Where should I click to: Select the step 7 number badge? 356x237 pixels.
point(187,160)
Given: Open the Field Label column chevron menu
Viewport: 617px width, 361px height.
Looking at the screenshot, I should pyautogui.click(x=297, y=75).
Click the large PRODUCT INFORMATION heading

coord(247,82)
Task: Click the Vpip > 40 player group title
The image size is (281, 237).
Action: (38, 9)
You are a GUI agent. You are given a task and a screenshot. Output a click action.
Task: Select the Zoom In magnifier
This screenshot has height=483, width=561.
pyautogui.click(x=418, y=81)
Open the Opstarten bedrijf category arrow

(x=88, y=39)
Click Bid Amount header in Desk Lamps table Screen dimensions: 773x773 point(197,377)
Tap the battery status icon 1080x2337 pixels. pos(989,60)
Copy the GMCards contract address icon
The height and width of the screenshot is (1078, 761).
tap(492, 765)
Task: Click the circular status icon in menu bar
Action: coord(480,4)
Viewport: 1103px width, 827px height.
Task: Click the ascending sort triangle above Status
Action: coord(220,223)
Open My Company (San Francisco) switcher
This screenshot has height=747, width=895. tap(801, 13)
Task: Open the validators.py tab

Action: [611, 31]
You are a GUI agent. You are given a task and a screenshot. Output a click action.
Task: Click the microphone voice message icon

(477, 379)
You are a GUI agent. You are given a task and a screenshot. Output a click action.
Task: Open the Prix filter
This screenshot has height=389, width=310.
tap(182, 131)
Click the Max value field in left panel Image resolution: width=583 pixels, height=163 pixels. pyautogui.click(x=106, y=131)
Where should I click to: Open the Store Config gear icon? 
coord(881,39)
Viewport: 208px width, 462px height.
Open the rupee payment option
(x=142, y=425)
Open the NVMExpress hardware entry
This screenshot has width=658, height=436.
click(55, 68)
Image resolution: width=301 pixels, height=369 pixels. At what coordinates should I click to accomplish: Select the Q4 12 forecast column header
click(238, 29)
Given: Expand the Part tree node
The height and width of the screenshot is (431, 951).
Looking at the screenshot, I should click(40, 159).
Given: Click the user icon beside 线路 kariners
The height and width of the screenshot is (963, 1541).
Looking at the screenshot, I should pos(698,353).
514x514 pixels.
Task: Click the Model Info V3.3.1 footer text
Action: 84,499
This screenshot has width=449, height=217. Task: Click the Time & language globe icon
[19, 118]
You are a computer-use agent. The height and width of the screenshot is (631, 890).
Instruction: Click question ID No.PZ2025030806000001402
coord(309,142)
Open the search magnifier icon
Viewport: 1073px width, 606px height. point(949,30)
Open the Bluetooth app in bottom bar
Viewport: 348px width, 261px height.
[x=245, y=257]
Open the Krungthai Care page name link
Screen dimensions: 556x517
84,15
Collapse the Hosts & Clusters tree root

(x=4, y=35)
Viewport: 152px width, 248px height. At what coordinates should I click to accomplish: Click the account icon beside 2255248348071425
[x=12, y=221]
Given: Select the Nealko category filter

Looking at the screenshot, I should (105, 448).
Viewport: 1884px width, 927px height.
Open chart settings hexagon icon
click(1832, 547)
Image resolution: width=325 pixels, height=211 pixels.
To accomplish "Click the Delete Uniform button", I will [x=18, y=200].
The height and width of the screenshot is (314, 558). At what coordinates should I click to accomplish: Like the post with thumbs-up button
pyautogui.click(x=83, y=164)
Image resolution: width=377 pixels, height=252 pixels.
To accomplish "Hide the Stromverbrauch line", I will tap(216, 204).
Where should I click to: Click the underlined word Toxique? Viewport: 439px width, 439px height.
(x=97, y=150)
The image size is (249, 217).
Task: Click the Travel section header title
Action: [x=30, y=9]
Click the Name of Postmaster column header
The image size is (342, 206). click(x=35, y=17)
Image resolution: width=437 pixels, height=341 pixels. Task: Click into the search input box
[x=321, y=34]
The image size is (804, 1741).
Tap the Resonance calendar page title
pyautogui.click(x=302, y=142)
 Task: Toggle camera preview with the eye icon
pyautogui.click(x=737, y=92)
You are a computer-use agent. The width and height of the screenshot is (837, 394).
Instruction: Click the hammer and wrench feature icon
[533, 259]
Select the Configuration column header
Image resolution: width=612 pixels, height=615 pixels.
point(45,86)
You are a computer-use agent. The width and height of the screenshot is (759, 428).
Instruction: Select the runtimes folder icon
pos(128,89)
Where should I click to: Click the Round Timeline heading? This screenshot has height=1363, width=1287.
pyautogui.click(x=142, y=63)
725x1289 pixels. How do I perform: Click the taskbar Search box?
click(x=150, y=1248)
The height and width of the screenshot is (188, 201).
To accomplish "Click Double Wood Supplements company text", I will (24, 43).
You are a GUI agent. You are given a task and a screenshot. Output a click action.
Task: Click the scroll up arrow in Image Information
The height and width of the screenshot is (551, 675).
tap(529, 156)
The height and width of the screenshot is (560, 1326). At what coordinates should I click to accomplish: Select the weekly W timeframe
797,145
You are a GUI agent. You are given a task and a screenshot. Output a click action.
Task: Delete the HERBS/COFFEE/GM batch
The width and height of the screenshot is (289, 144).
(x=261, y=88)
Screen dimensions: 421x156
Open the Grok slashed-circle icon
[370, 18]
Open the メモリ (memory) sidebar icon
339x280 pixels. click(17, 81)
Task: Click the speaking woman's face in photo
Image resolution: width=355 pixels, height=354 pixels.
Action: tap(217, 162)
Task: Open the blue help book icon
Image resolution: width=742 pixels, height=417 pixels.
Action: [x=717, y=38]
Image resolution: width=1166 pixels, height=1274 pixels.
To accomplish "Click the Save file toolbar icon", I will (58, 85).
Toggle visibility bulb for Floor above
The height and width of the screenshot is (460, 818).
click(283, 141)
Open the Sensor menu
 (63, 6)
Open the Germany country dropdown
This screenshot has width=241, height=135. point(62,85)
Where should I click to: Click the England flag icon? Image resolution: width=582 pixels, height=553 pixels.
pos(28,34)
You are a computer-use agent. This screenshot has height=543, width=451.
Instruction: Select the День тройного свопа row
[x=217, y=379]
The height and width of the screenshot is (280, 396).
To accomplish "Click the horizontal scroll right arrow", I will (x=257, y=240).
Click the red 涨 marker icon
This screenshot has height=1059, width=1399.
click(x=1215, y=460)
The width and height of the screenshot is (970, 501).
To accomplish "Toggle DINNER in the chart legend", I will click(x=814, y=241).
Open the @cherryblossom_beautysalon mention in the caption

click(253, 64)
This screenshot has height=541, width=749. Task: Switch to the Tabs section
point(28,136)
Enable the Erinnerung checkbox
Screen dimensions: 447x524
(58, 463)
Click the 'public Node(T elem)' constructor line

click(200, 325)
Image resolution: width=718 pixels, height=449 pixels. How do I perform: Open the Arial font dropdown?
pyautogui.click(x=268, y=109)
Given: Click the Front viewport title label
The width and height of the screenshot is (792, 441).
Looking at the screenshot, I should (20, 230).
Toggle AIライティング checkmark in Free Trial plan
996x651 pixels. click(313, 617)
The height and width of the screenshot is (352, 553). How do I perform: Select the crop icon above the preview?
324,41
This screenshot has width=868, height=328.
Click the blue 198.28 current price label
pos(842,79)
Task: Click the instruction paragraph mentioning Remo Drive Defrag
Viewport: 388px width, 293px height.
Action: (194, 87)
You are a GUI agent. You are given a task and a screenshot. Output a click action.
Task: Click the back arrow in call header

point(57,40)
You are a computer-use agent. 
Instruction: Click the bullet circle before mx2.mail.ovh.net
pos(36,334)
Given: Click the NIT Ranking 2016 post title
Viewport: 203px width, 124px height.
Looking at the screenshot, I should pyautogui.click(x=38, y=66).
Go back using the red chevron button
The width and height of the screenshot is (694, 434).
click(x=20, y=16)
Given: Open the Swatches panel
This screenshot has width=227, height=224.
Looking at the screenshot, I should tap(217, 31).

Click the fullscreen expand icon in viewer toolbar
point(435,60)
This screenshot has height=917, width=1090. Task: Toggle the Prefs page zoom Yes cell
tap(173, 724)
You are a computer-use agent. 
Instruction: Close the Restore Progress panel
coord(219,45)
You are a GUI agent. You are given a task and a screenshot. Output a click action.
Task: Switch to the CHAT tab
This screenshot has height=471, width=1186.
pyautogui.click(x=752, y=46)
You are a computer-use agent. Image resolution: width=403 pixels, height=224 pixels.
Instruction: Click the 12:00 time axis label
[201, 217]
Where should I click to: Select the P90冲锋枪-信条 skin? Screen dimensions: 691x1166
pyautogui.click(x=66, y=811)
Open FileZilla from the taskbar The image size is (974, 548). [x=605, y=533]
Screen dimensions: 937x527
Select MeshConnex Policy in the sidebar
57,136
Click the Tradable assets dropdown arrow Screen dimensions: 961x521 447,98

^^^^^^^^

WHAT THE EXERCISE ASKS: From the entries above, write out only the lines starting at the line that holds "Task: Click the Vpip > 40 player group title" and ending at the line that holds "Given: Expand the Part tree node", keeping both and matching them exactly.

OUTPUT OF THE TASK:
Task: Click the Vpip > 40 player group title
The image size is (281, 237).
Action: (38, 9)
You are a GUI agent. You are given a task and a screenshot. Output a click action.
Task: Select the Zoom In magnifier
This screenshot has height=483, width=561.
pyautogui.click(x=418, y=81)
Open the Opstarten bedrijf category arrow

(x=88, y=39)
Click Bid Amount header in Desk Lamps table Screen dimensions: 773x773 point(197,377)
Tap the battery status icon 1080x2337 pixels. pos(989,60)
Copy the GMCards contract address icon
The height and width of the screenshot is (1078, 761).
tap(492, 765)
Task: Click the circular status icon in menu bar
Action: coord(480,4)
Viewport: 1103px width, 827px height.
Task: Click the ascending sort triangle above Status
Action: coord(220,223)
Open My Company (San Francisco) switcher
This screenshot has height=747, width=895. tap(801, 13)
Task: Open the validators.py tab

Action: [611, 31]
You are a GUI agent. You are given a task and a screenshot. Output a click action.
Task: Click the microphone voice message icon

(477, 379)
You are a GUI agent. You are given a task and a screenshot. Output a click action.
Task: Open the Prix filter
This screenshot has height=389, width=310.
tap(182, 131)
Click the Max value field in left panel Image resolution: width=583 pixels, height=163 pixels. pyautogui.click(x=106, y=131)
Where should I click to: Open the Store Config gear icon? 
coord(881,39)
Viewport: 208px width, 462px height.
Open the rupee payment option
(x=142, y=425)
Open the NVMExpress hardware entry
This screenshot has width=658, height=436.
click(55, 68)
Image resolution: width=301 pixels, height=369 pixels. At what coordinates should I click to accomplish: Select the Q4 12 forecast column header
click(238, 29)
Given: Expand the Part tree node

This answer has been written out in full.